Established Knightly Orders of Tamous
The Griffin Knights of Eledir
The griffin knights are an order of fighting men and women who act as the guardians for the capital of Eledir City. Griffin Knights lower in the order act as commanders for the city watch patrols or are in command of guardians along the city walls, but the highest-ranking of them are taught to ride the city's griffins in its elite airborne cavalry.
The Hammer-Knights of Ervidor
The knights responsible for the defense of western Tamous, the Hammer-Knights all wield warhammers and mauls, and their armor is crafted with dwarven aesthetics, all in honor of their founder Moragh Dwarfson, a human warrior raised by the dwarves of the Thundering Peaks in days gone by. They are said to occasionally undertake expeditions into the dwarven ruins beyond the Dwarfgate Mountains.

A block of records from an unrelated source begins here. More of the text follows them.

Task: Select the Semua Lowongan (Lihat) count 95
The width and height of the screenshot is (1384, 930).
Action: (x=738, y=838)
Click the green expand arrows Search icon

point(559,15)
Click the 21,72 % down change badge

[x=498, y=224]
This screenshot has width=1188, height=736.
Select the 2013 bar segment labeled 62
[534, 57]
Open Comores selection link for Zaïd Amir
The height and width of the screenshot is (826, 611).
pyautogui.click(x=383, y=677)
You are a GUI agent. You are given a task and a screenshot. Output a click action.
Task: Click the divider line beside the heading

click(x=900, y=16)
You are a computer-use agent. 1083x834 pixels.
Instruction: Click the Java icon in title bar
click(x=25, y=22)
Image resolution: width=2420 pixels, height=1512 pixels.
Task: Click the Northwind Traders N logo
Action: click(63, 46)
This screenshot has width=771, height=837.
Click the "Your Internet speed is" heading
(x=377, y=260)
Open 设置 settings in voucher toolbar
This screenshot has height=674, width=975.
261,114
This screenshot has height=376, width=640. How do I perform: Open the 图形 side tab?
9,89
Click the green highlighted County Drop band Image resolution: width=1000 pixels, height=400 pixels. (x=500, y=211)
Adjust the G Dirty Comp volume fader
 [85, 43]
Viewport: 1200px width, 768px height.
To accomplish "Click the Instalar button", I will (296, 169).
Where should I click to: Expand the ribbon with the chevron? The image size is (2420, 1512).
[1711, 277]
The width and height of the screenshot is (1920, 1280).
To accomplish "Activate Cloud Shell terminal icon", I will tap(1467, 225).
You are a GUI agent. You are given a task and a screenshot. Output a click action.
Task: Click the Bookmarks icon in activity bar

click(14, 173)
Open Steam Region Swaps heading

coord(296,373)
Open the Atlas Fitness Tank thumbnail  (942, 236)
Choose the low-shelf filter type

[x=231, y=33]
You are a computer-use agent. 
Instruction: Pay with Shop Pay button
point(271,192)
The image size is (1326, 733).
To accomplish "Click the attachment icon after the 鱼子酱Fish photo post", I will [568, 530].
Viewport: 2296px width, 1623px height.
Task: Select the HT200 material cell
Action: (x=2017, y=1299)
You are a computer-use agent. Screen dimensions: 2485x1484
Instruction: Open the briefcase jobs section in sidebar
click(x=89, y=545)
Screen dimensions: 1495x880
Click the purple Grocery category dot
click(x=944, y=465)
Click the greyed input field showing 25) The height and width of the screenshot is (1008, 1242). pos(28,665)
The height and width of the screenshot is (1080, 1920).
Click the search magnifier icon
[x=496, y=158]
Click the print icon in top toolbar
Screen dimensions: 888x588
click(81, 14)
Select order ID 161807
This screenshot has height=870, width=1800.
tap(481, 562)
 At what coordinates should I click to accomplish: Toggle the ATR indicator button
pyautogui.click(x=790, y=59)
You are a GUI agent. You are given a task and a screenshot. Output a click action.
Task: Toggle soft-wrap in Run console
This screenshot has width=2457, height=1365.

The Hunter-Knights of Saint Walismar
An order of knights dedicated to rooting out infernal corruption, the Hunter-Knights found new purpose in the post-Shattering years: the corralling, sale, and even breeding of tiefling slaves for sale to the wealthy of Tamous. They are named for the demon-hunter Saint Walismar, a powerful cleric of Khoro who expunged infernal taint from around the Holy Throne three hundred years ago
Knights of the Blood Wood
The newest of the knightly orders, the Knights of the Blood Wood are an integral part of the empire's forward push into the Delannwood. They are front-line combatants against the shifters and elves of the Delannwood.
Knights of the Holy Throne
The foremost knights in Tamous, the Knights of the Holy Throne are inducted into the direct service of the emperor. No knights are dubbed into this order - every one became a knight as part of another order, and was invited to join this one out of deference for his skill and achievements.
The Order of the Shattered Peak
An order of knights dedicated to patrolling the southern and western borders of Tamous, preventing the creatures from those wild highlands from rampaging through the border settlements. The knights of the Shattered Peak tend to be knights-errant, traveling alone, with squires, or as part of adventuring companies.
The Sworn of Saint Audæris
Named for the sainted chaplain-guardian who accompanied King Tamous in the founding of their great nation, these knights are the sworn defenders and personal guard of the royal - now imperial - House that rules Tamous. Because the loyalties in this order run strong, its upper membership have been killed twice, both when new Houses took the Holy Throne.